**What you should do**: Going through the material below, please gather all lines with the word "agent" in them.

**Dataset**:
-.-.-

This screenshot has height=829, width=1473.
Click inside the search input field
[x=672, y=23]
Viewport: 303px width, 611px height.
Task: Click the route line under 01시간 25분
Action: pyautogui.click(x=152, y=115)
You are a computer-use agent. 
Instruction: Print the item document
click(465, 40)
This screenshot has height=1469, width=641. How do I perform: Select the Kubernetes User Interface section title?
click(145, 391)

-.-.-

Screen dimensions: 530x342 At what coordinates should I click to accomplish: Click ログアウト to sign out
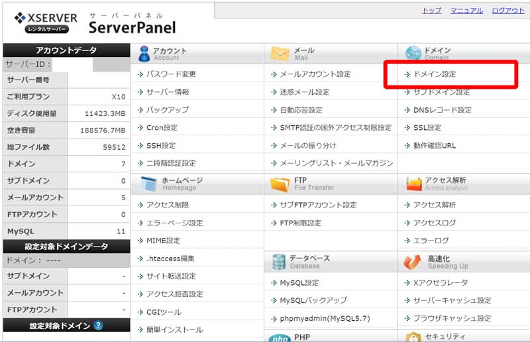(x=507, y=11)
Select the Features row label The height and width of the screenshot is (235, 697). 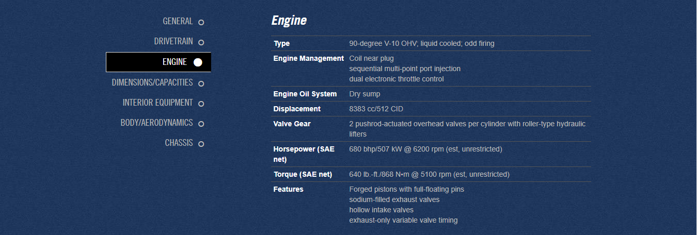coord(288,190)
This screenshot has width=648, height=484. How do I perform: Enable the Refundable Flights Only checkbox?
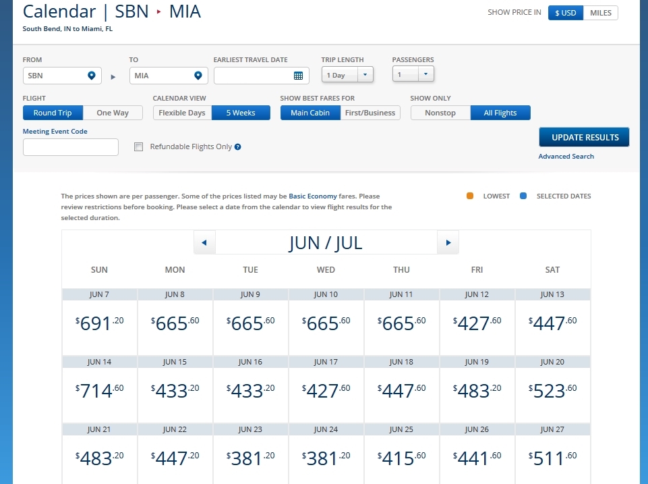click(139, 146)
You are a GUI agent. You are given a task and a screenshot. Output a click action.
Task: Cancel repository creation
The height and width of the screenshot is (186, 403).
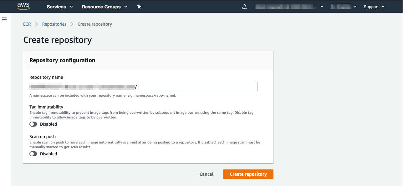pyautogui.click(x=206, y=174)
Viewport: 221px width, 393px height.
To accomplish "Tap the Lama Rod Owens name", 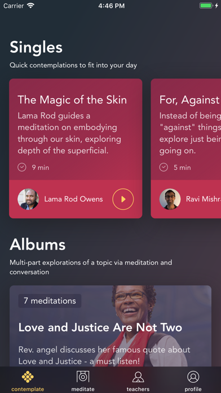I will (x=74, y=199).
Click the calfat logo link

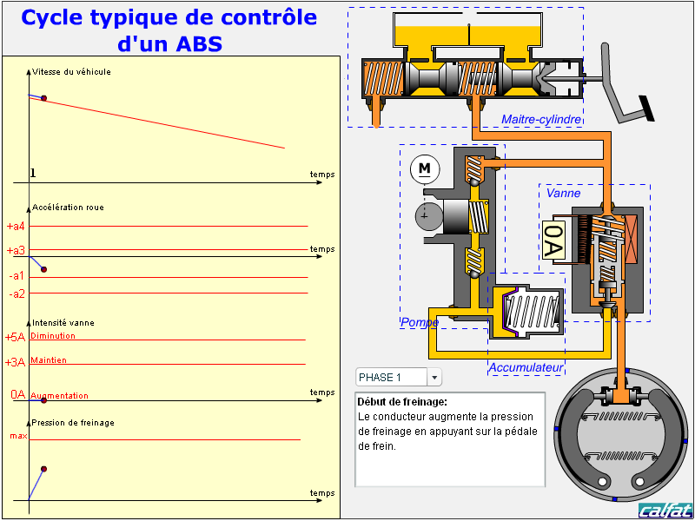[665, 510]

-.-.-

**Exercise solution**:
You are a computer-use agent. 
You are a GUI agent. You are given a task and a screenshot. Output a click action.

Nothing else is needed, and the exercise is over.